之所以要标记重复序列，是为了下游的SNP分析。SNP位点的识别，简单理解可以看做一个概率问题。比如下面两种情况：

1. 情况A 基因组上某位点碱基为A, 有100条reads 覆盖到该位点。 其中99条都为A, 1条为C;
2. 情况B 基因组上某位点碱基为T, 有100条reads 覆盖到该位点。 其中54条为T, 46条为C;

上述两种情况都检测到了两种碱基，是不是意味着检测到了两个SNP位点呢？ 当然不是，情况A中C碱基的比例为1%，很可能是测序错误，当然不能算是一个SNP位点；情况B只从reads分布看，可以认为是一个候选的SNP位点，当然还要分析其他的因素才能判断是否是一个snp位点。从这里也可以看出， reads 的计数对于SNP位点的检测特别的重要。

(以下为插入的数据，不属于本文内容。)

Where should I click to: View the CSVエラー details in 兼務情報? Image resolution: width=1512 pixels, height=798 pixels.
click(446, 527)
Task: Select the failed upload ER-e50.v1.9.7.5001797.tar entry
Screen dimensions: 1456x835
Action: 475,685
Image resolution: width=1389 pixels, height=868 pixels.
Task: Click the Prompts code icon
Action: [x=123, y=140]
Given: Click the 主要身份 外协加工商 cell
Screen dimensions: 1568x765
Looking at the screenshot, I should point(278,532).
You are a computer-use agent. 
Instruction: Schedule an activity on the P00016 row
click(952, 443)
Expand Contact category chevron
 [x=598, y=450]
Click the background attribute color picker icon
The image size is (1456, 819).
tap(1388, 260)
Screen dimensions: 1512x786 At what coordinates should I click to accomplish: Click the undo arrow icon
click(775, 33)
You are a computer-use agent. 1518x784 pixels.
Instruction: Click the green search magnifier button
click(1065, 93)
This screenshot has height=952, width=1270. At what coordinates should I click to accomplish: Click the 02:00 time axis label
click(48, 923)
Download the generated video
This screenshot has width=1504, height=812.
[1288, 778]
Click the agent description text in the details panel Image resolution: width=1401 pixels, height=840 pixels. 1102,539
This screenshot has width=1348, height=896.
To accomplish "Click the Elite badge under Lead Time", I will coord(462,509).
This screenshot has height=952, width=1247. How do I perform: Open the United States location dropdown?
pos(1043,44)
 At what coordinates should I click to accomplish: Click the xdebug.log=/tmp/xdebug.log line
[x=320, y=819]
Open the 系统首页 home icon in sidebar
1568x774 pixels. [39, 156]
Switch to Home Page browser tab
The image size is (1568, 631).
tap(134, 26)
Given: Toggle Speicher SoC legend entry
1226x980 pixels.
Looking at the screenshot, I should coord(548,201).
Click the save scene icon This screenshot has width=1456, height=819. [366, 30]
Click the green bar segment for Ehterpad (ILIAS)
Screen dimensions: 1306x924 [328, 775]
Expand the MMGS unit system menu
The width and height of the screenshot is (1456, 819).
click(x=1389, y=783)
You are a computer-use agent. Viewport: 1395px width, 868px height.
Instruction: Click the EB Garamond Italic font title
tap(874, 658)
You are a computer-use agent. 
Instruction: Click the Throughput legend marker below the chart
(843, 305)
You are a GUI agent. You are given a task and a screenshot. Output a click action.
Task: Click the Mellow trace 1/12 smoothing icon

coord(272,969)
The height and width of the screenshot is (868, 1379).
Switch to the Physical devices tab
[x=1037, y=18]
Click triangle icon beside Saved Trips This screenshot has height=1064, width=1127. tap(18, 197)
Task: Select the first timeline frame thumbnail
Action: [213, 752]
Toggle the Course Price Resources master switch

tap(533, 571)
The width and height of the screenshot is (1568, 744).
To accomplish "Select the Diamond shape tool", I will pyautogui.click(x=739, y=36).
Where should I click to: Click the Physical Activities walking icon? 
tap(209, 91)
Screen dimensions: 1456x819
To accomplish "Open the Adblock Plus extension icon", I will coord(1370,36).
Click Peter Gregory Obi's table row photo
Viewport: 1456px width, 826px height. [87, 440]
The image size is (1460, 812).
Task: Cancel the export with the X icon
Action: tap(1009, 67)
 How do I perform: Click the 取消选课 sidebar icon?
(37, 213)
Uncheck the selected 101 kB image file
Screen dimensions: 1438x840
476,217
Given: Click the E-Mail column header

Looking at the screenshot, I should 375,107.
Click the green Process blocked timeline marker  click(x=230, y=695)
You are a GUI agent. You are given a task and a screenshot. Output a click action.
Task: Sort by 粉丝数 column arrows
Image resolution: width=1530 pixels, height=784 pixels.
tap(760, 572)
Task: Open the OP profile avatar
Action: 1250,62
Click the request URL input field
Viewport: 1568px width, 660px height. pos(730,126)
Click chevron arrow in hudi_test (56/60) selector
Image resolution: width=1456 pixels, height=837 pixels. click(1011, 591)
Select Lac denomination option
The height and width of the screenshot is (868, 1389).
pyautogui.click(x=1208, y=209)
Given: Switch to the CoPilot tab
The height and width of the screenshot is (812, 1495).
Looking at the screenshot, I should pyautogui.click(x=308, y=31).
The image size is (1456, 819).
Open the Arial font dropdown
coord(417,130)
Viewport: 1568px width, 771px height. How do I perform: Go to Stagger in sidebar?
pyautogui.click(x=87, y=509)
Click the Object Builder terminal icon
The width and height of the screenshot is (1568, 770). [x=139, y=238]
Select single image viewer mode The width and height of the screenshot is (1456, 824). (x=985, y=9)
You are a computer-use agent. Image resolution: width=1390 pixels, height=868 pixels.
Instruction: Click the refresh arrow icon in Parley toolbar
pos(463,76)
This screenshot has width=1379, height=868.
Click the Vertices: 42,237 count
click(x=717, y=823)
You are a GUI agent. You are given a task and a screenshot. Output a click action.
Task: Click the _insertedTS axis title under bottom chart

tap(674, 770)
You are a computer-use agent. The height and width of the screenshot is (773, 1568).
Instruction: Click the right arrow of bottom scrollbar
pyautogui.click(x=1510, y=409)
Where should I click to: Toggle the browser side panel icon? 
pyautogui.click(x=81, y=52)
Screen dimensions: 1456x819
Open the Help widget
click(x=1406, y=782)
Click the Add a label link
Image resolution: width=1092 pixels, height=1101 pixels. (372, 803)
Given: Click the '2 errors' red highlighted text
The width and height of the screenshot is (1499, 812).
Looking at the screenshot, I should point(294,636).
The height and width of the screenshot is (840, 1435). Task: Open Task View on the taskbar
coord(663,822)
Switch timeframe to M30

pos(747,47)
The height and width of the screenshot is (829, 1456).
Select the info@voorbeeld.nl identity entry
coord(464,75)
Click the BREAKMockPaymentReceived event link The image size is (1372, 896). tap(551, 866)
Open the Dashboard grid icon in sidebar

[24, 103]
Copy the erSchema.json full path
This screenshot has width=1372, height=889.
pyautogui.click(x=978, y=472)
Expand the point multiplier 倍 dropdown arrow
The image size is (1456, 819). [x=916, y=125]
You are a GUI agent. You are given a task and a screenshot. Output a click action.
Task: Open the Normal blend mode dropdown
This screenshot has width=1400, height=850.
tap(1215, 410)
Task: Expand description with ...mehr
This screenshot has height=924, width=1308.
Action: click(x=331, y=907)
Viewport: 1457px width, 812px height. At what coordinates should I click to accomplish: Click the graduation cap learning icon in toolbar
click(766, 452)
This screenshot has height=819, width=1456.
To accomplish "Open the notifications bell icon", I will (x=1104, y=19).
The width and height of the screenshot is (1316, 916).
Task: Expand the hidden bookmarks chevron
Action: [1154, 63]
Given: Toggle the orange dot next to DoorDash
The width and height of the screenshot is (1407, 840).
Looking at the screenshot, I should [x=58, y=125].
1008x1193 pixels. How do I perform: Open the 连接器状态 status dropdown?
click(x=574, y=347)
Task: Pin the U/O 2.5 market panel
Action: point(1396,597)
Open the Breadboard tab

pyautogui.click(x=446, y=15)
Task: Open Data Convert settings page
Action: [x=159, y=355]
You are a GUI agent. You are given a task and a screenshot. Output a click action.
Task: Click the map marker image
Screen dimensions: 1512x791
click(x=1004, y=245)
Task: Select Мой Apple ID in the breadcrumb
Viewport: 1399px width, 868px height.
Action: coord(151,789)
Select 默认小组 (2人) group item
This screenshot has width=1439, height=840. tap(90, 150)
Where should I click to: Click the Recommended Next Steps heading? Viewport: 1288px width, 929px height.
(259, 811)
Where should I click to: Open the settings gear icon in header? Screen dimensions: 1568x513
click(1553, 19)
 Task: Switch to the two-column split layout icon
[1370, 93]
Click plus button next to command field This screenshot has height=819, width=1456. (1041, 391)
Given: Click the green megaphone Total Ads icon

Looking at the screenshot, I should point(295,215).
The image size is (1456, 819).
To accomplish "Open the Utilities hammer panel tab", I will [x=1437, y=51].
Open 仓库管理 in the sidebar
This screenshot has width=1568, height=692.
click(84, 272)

但是这里的reads 指的是有效reads , 是实际在样本中存在的reads的数目。在计数时，重复序列只计数1次。MarkDuplicates的作用就是标记重复序列, 标记好之后，在下游分析时，程序会根据对应的 tag 自动识别重复序列。

重复序列的判断方法有两种：

1. 序列完全相同
2. 比对到基因组的起始位置相同

序列完全相同时，认为是重复序列当然没什么大问题。虽然会有同源性，重复序列等因素的影响，但是概率非常之小，基本上可以忽略不计；比对位置相同也认为是重复序列，是因为在测序过程中，会存在测序错误，本身完全一样的序列, 可能测序得到的的reads并不完全相同（可能有几个碱基不同），而且在去除低质量的过程中，也会有所差异（末端切除的低质量碱基数不同）, 所以最终根据比对基因组的结果进行判断。如果序列比对到基因组上的起始位置是相同的，就认为是重复序列。

GATK4 标记重复序列的命令如下：

soft/gatk-4.0.4.0/gatk MarkDuplicates -I input.bam -M metrc.csv -O marked.bam

在输出的bam文件中，借助第二列的flag 来标记重复序列，flag的值是多种情况的叠加，其中1024代表重复序列

samtools flags 1024 0x400 1024 DUP

在生出的bam文件中，通过flag的值可以知道该序列是否为重复序列。

通过flag已经可以知道哪些是重复序列了，对于gatk 下游分析而言，已经足够了。有时我们还会去除掉重复序列，在去除重复序列时，会根据序列的碱基质量值 ，选择一个碱基质量值总和最大的reads 作为代表序列，保留下来。